L’amour d’Haïti débute par l’éducation, par la transmission de savoir par les parents: ce sont eux qui forment la première couche de cet amour. Puis, c’est la curiosité qui fomente et qui solidifie cet amour envers le pays.
Plus on creuse dans l’Histoire d’Haïti, plus on ressent de la fierté pour ses ancêtres d’avoir pris tant de risques pour que l’on soit aujourd’hui libre.
On aime cette île pour sa beauté, sa richesse culturelle et ses habitants qui ne déméritent pas. Mes compatriotes sont TELLEMENT courageux: je pense à la marchande de pain qui se lève avant l’aube pour récupérer les pains fraichement cuits, qui donne de la voix pour vendre ses pains et qui ne s’arrête jamais.
Leur vie est vraiment dur mais ils n’abandonnent: ils gardent espoir pour que la situation d’Haïti s’améliore et ils gardent la tête haute ainsi que leur dignité.
Je les admire, je les aime et je les remercie car Haïti serait déjà à terre depuis si longtemps.
J’aime Haïti pour nos ancêtres: pour ces femmes et ces hommes d’exceptions comme Sanité Bélair, Catherine Flon-Dessalines Marie Claire Heureuse Bonheur,Cécile Fatiman, Dédée Bazile, Marie Claire BonheurJean-Jacques Dessalines, Toussaint Louverture.
J’ai les larmes aux yeux rien qu’en pensant à eux, à leur courage et à leurs sacrifices.
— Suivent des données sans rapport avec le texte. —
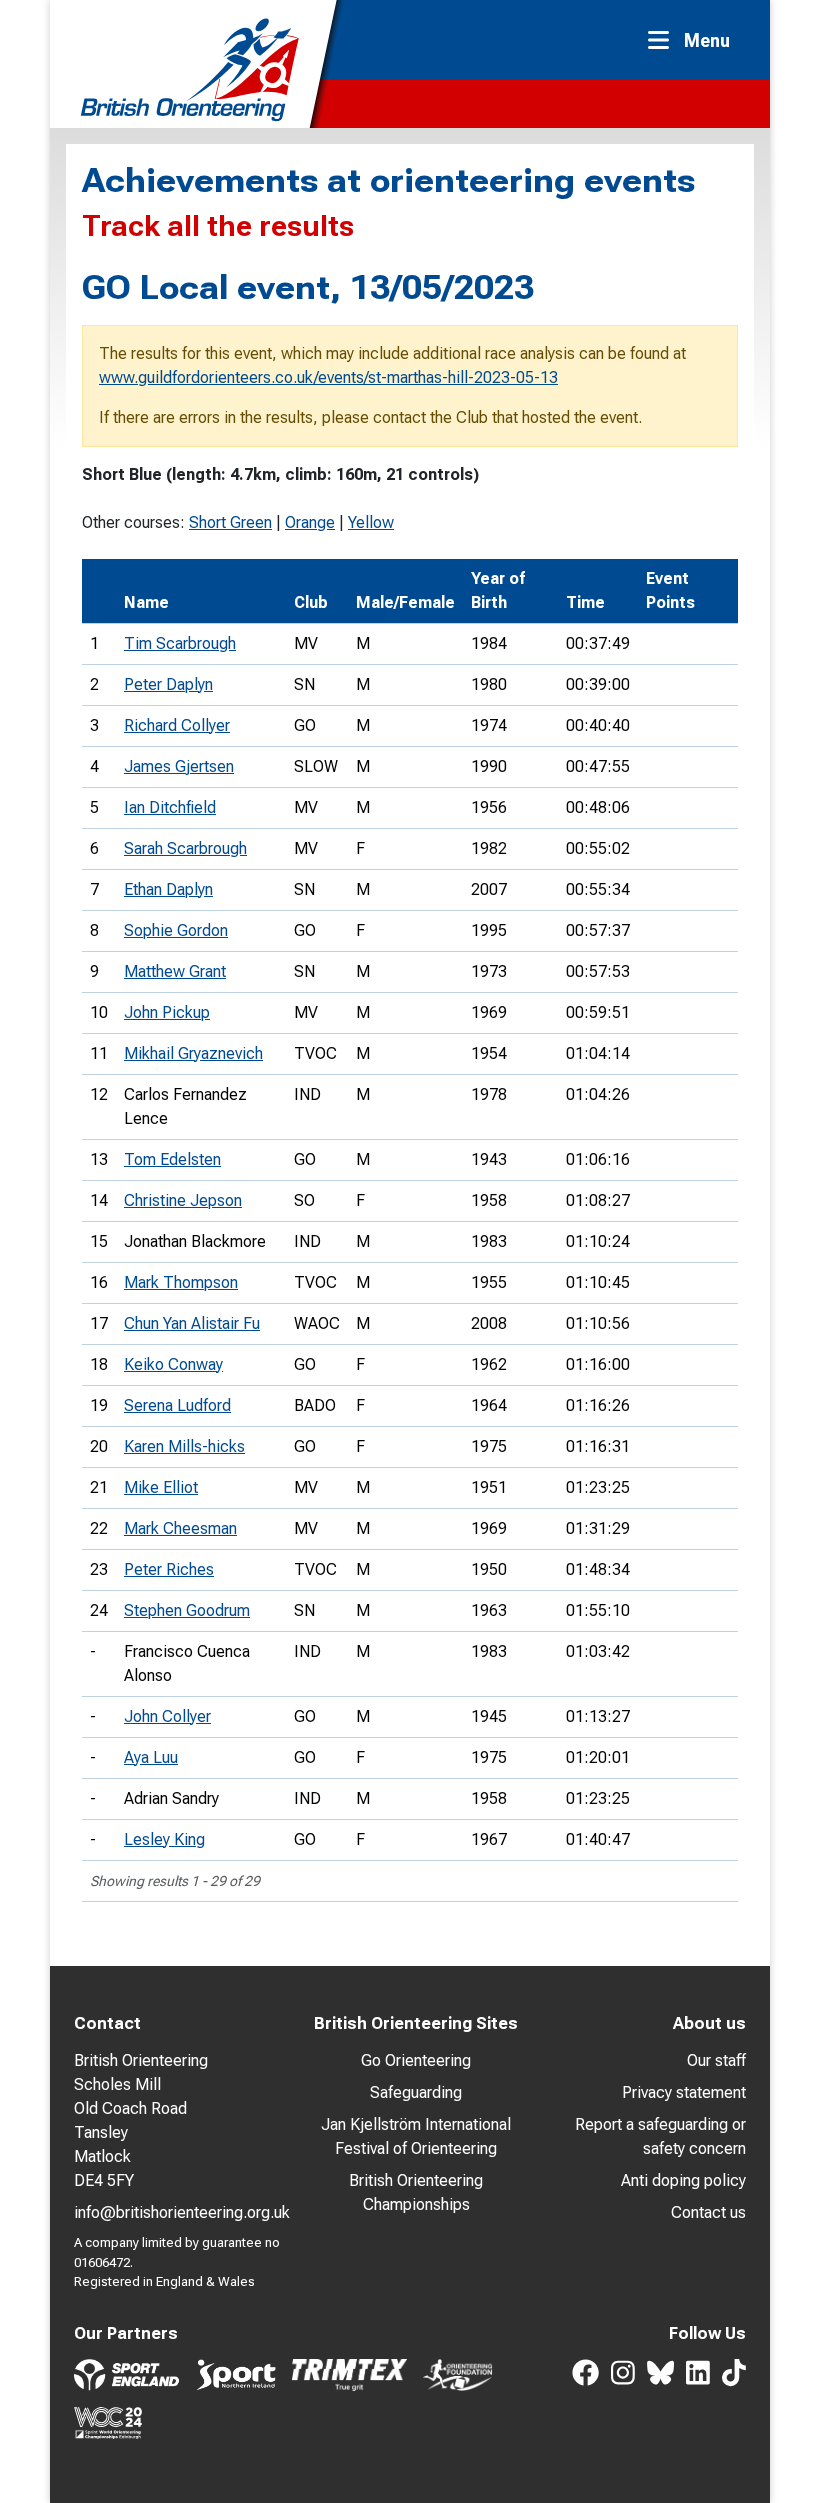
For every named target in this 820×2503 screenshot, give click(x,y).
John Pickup (167, 1012)
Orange (310, 522)
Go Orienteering (416, 2060)
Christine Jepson (183, 1200)
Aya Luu (151, 1757)
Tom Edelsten (172, 1159)
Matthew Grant (175, 971)
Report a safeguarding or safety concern (660, 2136)
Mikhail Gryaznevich (193, 1053)
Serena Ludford (177, 1405)
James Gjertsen (179, 766)
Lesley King (164, 1839)
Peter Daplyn (168, 684)
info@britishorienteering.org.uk (182, 2212)
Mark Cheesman (180, 1528)
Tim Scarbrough (180, 643)
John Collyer (167, 1716)
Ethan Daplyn (168, 889)
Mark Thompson (181, 1282)
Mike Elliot (161, 1487)
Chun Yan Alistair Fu (192, 1323)
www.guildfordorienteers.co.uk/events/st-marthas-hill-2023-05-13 (328, 377)
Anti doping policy (683, 2180)
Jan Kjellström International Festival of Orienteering (416, 2136)
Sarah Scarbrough (185, 848)
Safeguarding (416, 2092)
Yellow (371, 522)
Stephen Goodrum (187, 1610)
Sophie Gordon (176, 930)
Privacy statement (684, 2092)
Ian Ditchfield (170, 807)
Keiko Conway (173, 1364)
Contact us (708, 2212)
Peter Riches (169, 1569)
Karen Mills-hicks (184, 1446)
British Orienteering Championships (416, 2192)
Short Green (230, 522)
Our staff (716, 2060)
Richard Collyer (177, 725)
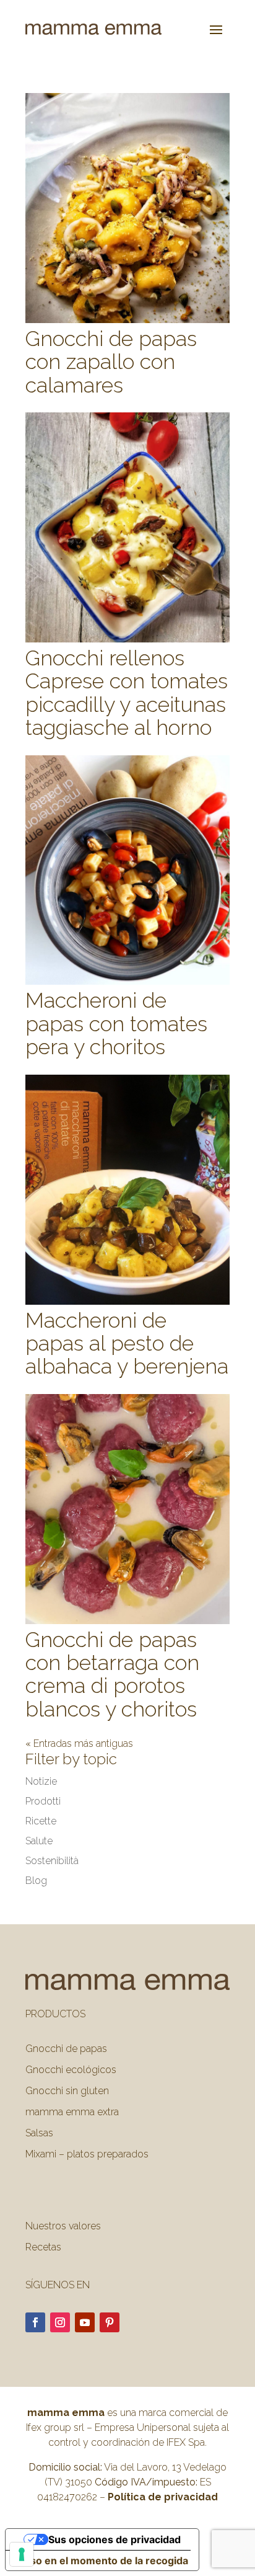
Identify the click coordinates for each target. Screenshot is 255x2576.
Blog (36, 1880)
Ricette (40, 1821)
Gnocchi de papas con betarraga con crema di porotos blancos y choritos (112, 1674)
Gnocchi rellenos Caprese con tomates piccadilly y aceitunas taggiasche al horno (126, 693)
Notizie (41, 1781)
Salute (39, 1841)
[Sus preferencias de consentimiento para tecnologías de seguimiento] (21, 2554)
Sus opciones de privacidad (114, 2539)
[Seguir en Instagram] (60, 2322)
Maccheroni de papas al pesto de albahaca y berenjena (126, 1343)
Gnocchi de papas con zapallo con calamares (111, 362)
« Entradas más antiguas (79, 1743)
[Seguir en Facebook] (35, 2322)
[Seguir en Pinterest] (109, 2322)
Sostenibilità (52, 1861)
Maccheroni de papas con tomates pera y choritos (116, 1023)
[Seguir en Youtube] (85, 2322)
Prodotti (43, 1801)
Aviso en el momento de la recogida (101, 2560)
J’aime Haïti pour avoir gardé son authenticité dans le vaudou bien que diabolisé: l’un de nos rares liens authentiques avec l’Afrique.
J’aime Haïti pour sa gastronomie unique: diri djondjon, diri sos poi, diri légumes, marinades, acras, banan pézé, soup joumou, pikliz et cie. La gastronomie haïtienne n’a pas d’égal à mes yeux (serais-je chauvine?).
Je pourrais en parler pendant des heures tellement ce pays me passionne.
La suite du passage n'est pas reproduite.